Without copying any pictures, restate exactly the lines from the start of the records through the line containing "This screenshot has width=1568, height=761.".

(Stored records)

^^^^

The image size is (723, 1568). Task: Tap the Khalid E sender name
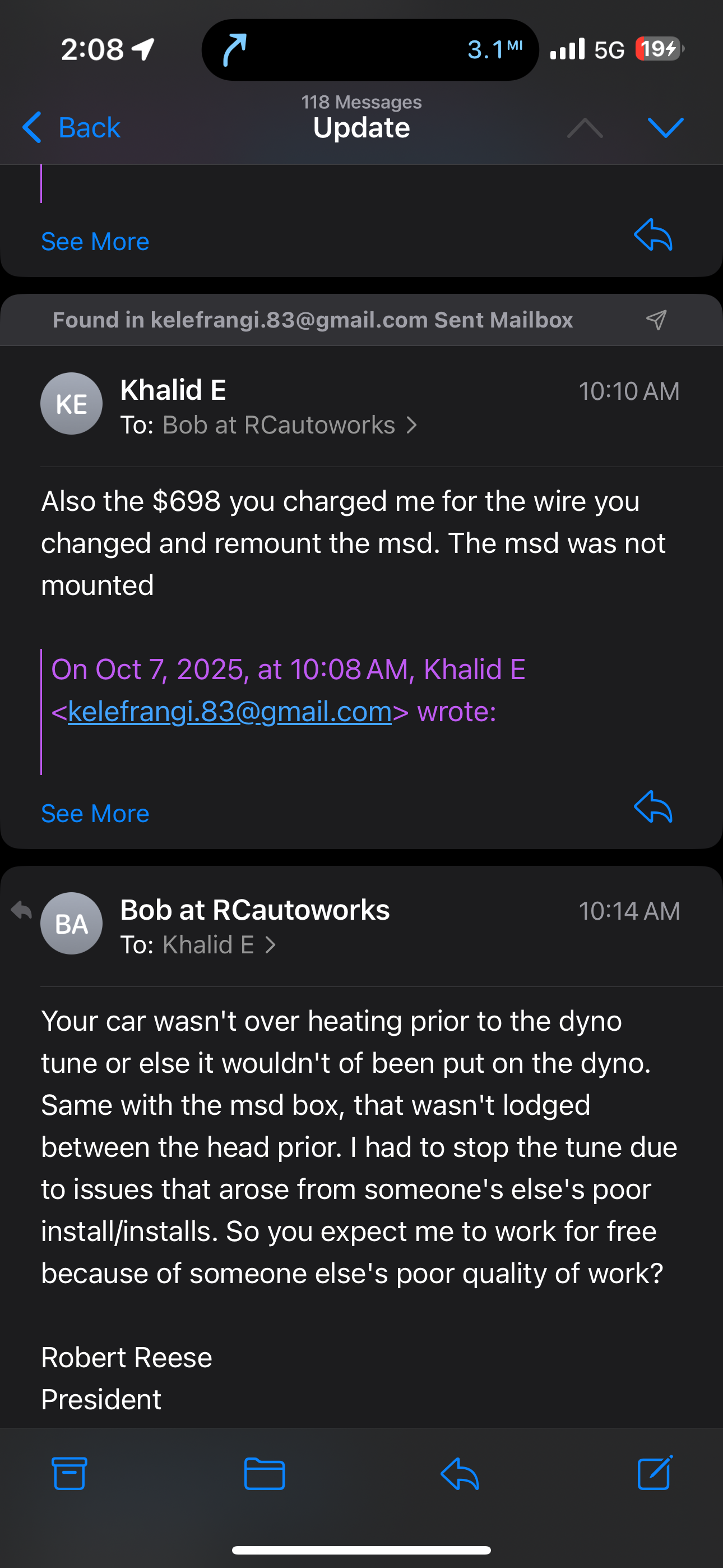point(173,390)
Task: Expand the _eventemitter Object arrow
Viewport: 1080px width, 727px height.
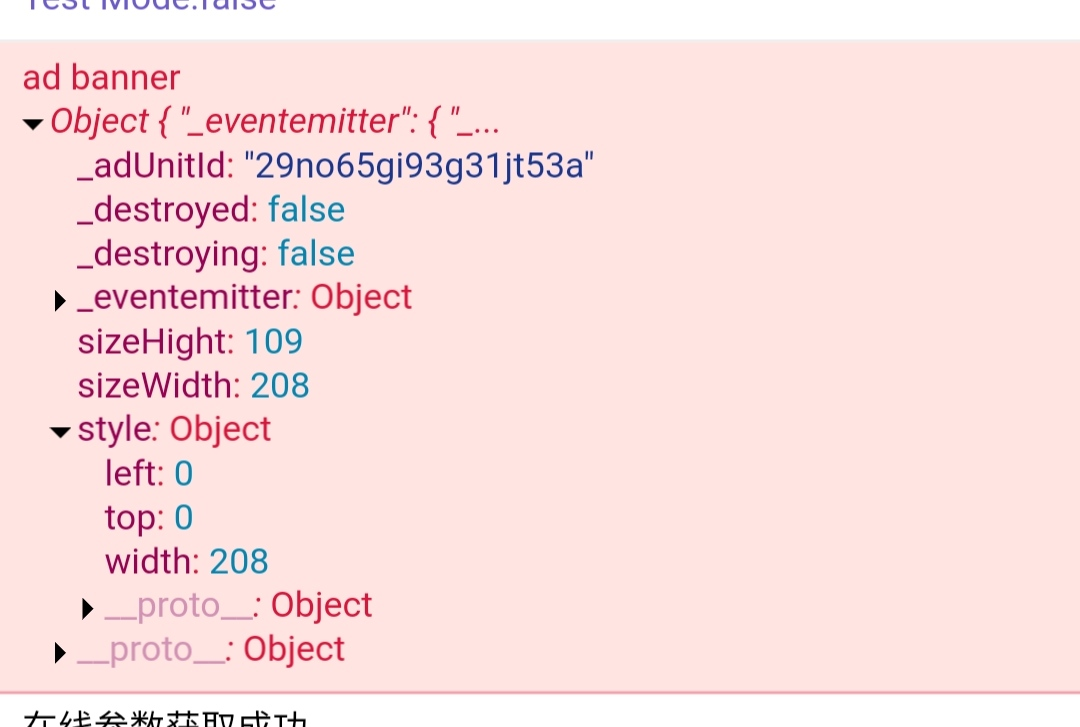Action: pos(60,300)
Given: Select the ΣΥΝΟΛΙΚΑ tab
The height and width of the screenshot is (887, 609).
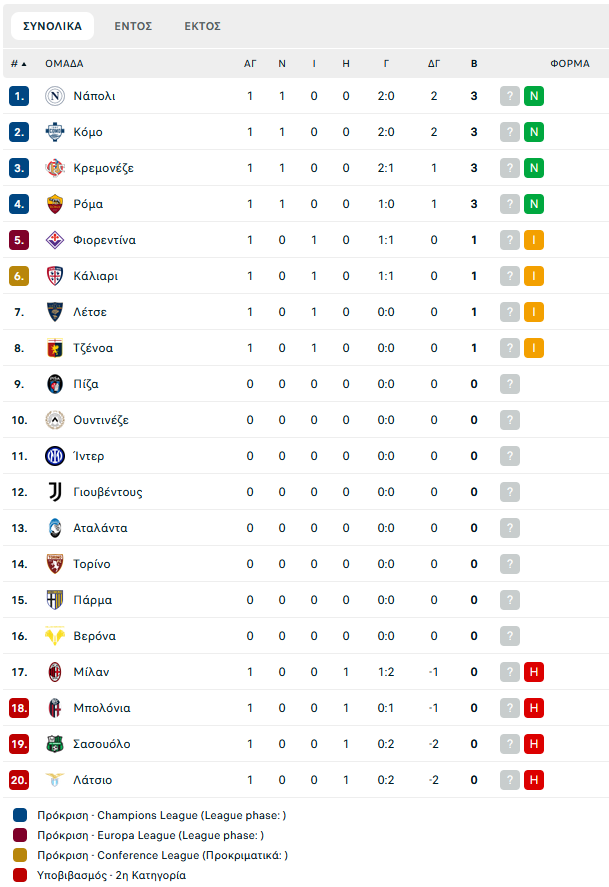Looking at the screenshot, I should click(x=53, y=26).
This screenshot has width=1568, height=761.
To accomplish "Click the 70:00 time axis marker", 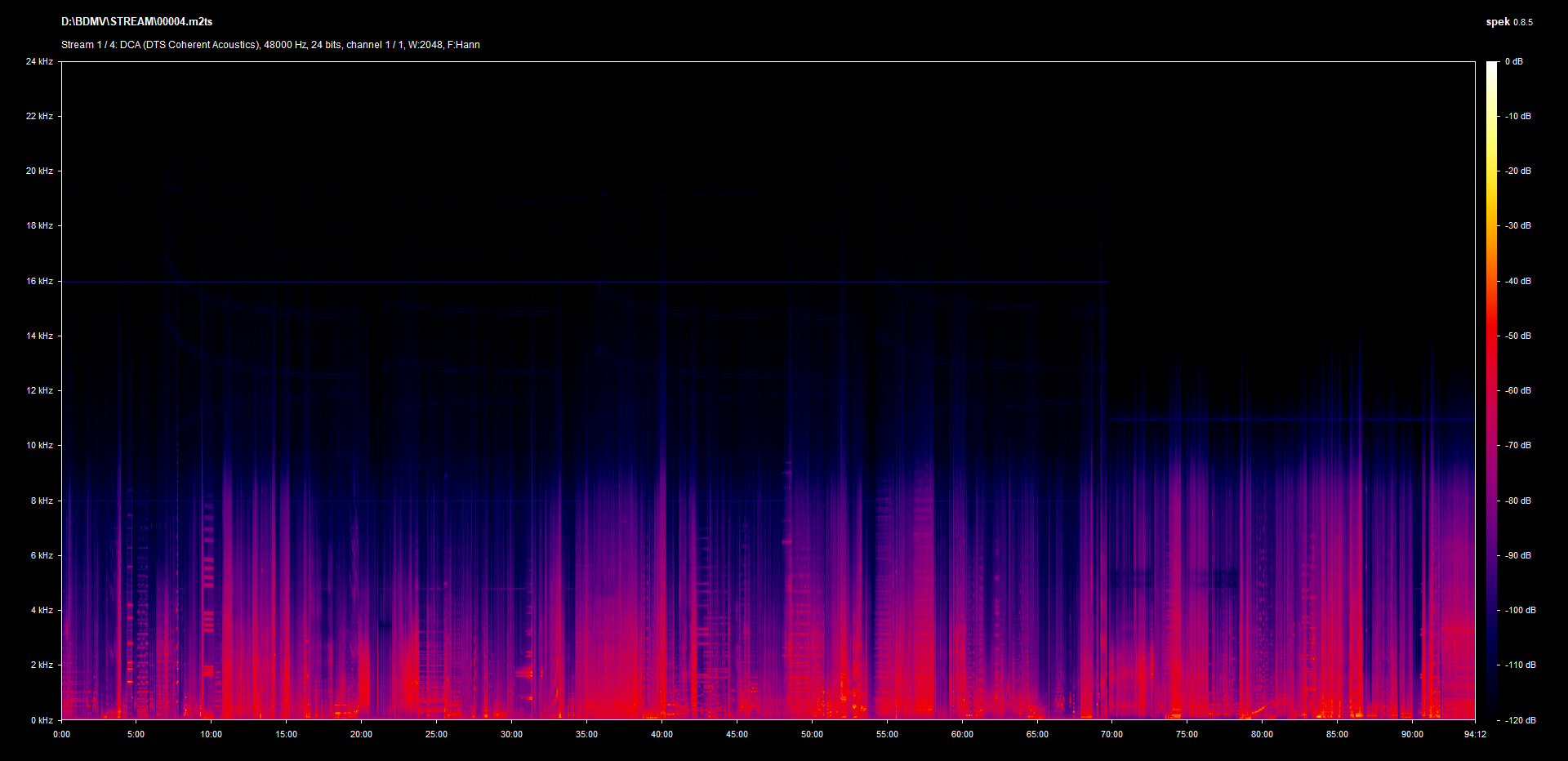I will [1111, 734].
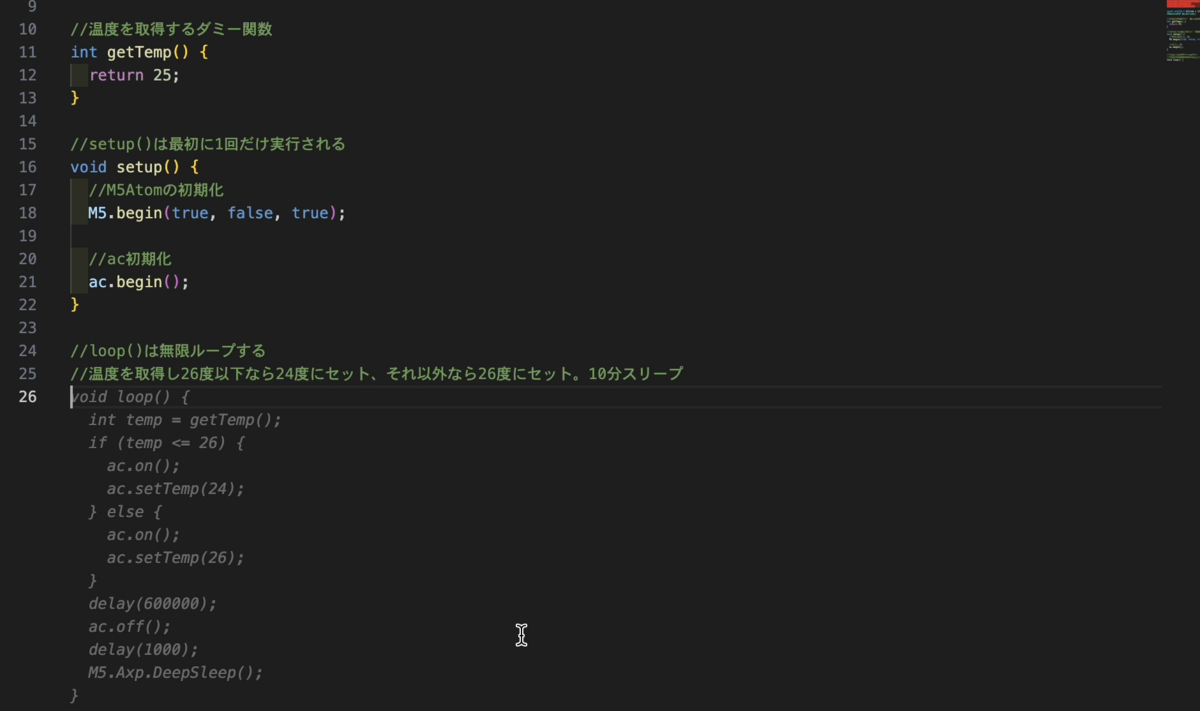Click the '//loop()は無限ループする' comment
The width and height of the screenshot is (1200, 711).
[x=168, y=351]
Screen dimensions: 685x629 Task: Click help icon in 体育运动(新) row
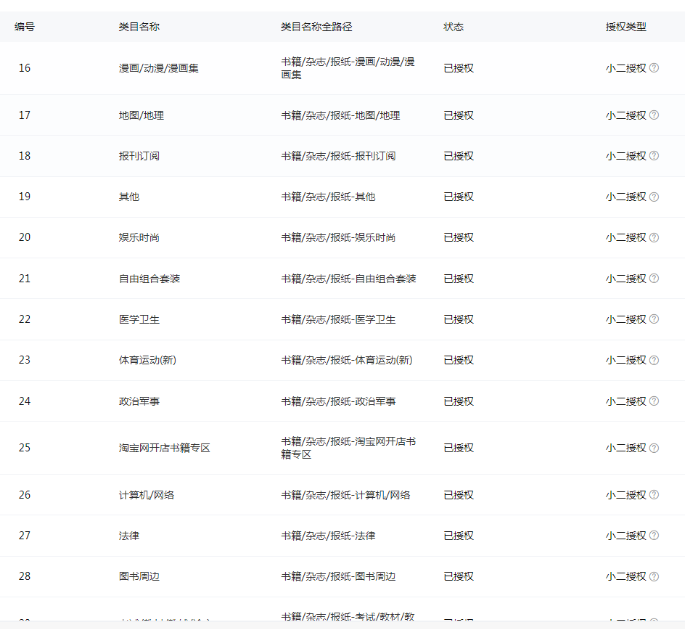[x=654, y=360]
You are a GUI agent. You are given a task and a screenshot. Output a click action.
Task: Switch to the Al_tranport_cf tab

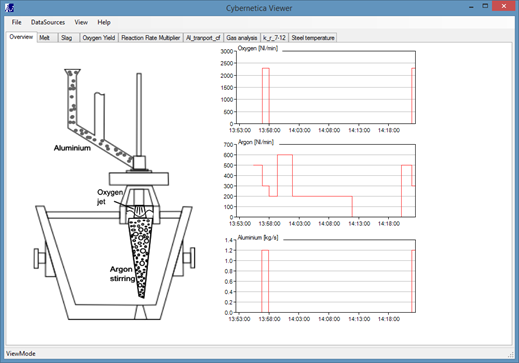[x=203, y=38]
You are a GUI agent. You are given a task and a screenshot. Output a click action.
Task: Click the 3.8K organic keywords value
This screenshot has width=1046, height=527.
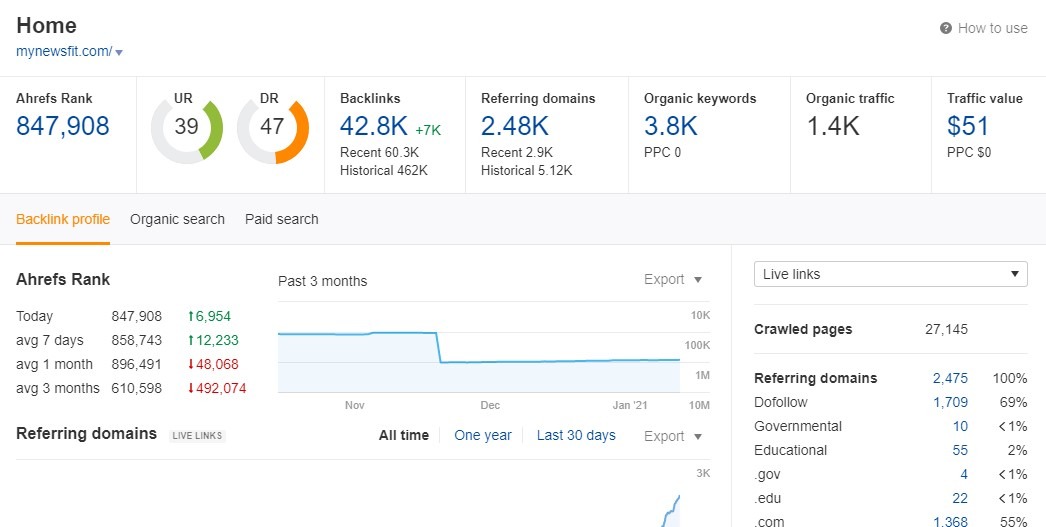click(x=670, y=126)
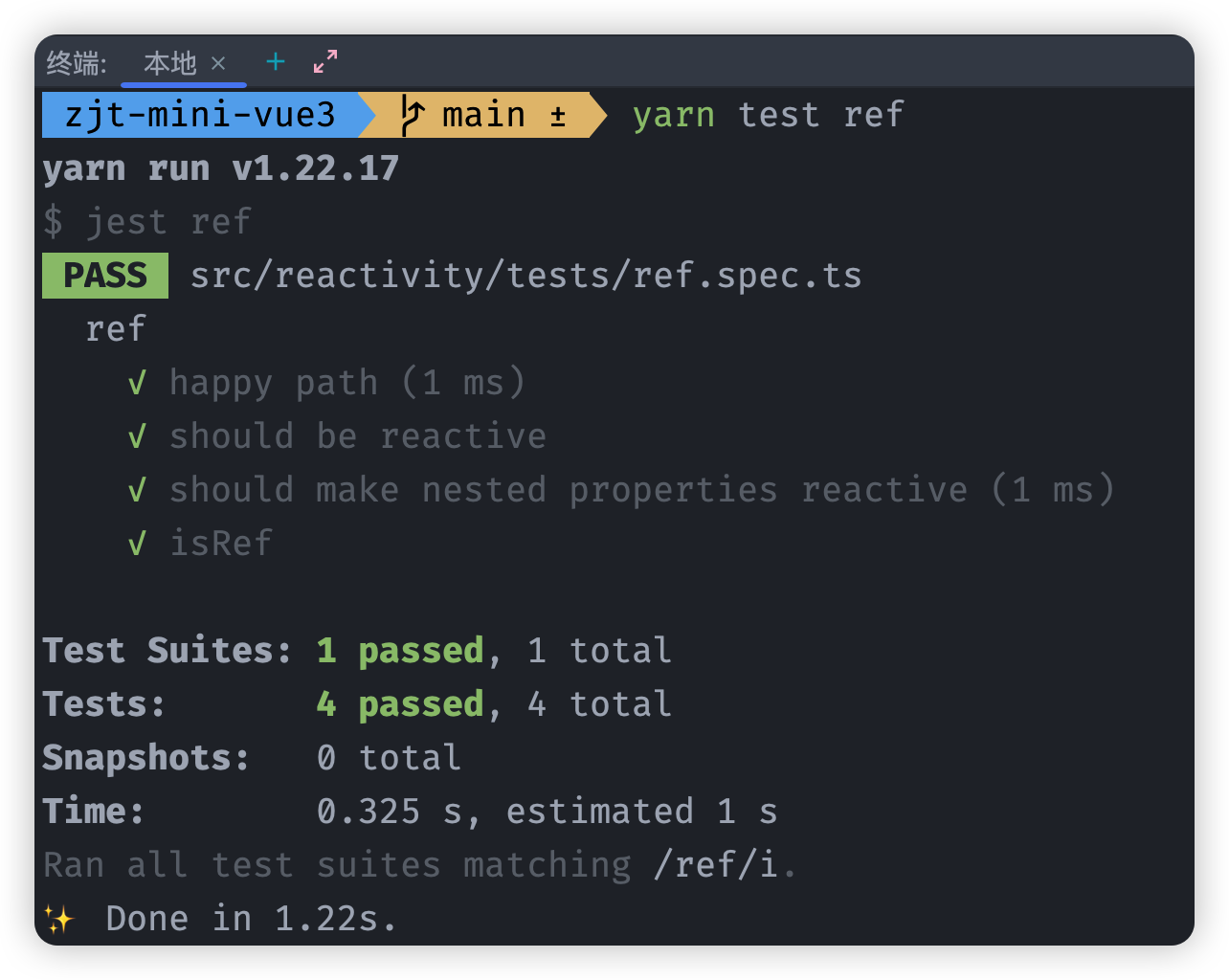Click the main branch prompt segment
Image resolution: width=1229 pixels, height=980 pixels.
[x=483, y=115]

^^^^

→ COMPLETED TASK
The image size is (723, 1568). Task: Tap the Khalid E sender name
point(173,390)
Task: Expand the _eventemitter Object arrow
Viewport: 1080px width, 727px height.
Action: pos(60,300)
Given: Select the ΣΥΝΟΛΙΚΑ tab
The height and width of the screenshot is (887, 609).
Looking at the screenshot, I should click(x=53, y=26).
This screenshot has width=1568, height=761.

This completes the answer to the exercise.